Data Source and Search Strategies

For our database selection, we chose the widely recognized Web of Science for our bibliometric analysis. We conducted a comprehensive search of the WOSCC database for publications related to hypospadias from January 1, 1998, to December 31, 2023. All searches were completed and downloaded on January 3, 2024, to prevent bias from daily database updates. Two authors independently verified the downloaded literature, and any disputed documents were resolved through full-text reading and discussions with corresponding authors. The search strategy used “hypospadias” as the search term, as the term “hypospadias mesh” was not found in PubMed. The inclusion criteria were limited to English-language articles or review articles. Initially, 6,078 documents were identified, with 4,525 meeting the criteria. After screening titles and abstracts, 3,647 articles that specifically focused on hypospadias were selected and imported into CiteSpace for deduplication, resulting in no duplicate documents being included, as outlined in Table 1.
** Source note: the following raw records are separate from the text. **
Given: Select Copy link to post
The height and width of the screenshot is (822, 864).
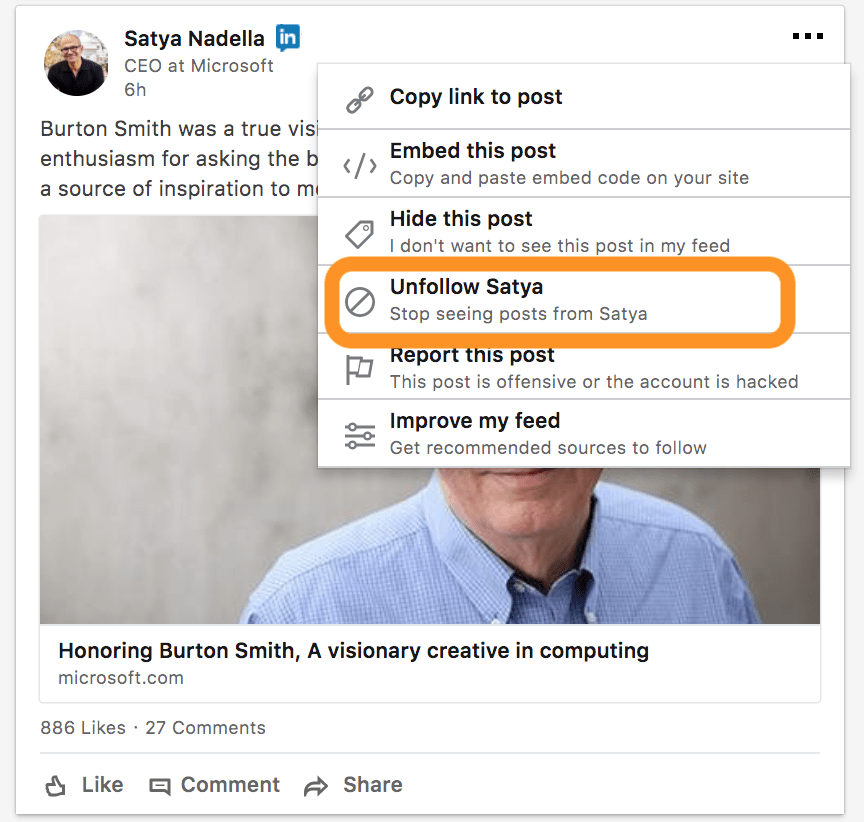Looking at the screenshot, I should pos(584,98).
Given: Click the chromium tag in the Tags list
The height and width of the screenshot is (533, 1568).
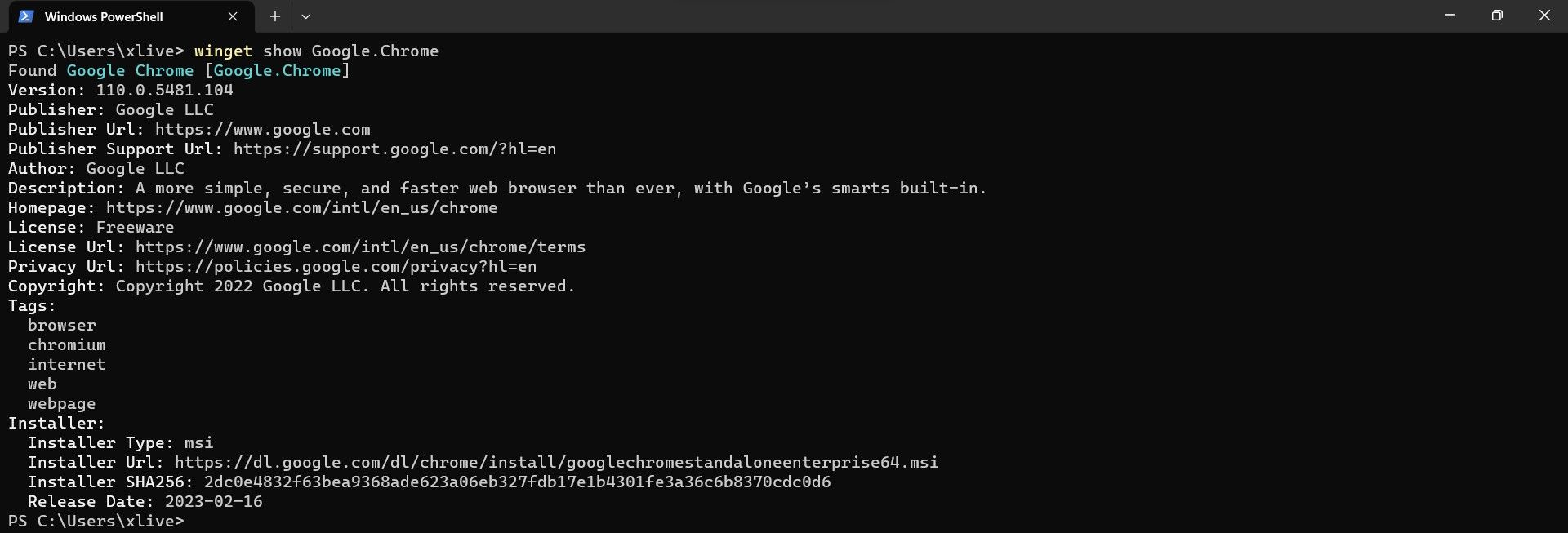Looking at the screenshot, I should click(66, 345).
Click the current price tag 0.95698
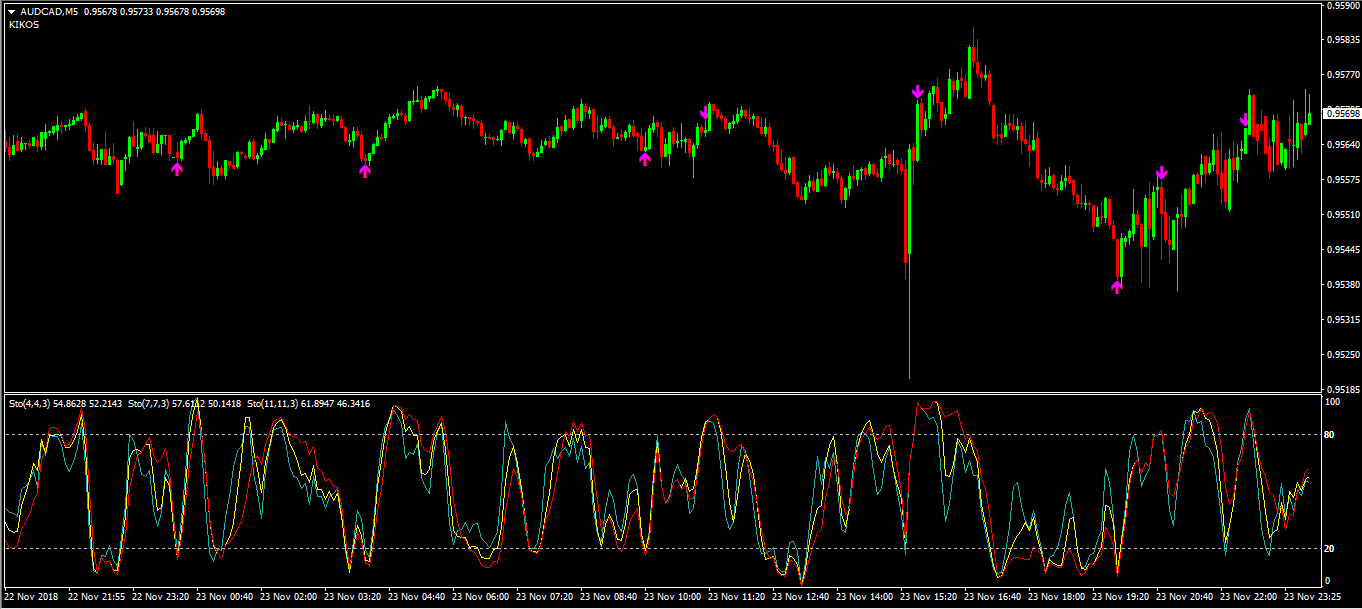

Table 1: Data Screening Process.

    

    
    

    

    Table 1: Data Screening Process.

Method

In the current academic landscape, there is a range of bibliometric analysis visualization software available for scholars to utilize. For the present study, we opted to use Cite Space, VOS viewer, and bibliometrix, all of which are well-established tools in the field. Cite Space, created by Dr. Chen Chaomei from the Chinese Academy of Science and Technology, is specifically designed for document cocitation analysis. We used Cite Space (version 6.2.R6) to conduct quality control measures, examine keyword prominence, and identify notable paper citations. VOS viewer (version 1.6.20) was employed to generate metrological maps based on co-occurrence data, providing visualizations in terms of networks, overlays, and densities. The visual map produced by VOS viewer uses nodes to represent various entities, including authors, journals, and keywords, with the node size indicating the frequency, line thickness denoting the connection strength, and the node color representing clusters or chronological aspects. We also employed R software and bibliometrix to monitor publication timelines and output levels of highly productive authors.

Results

Overview of Publications

The publication of scholarly articles is often regarded as a measure of advancement within a particular academic field. Fluctuations in publication rates can directly reflect shifts in the accumulation of scientific knowledge. The descriptive analysis was conducted using CiteSpace to examine the number of publications and growth trends. The study sample included 3,647 publications from 687 journals, authored by 14,633 individuals, representing 9,667 institutions across 487 countries. Among these publications, 3,298 were articles and 349 were reviews. The distribution of publications by year is illustrated in Figure 1. The annual publication count remained relatively stable from 1998 to 2016, indicating sustained interest in the field by scientists. However, there was a noticeable increase in annual publications from 2020 to 2023, exceeding 200, as well as a positive upward trend with consistent growth.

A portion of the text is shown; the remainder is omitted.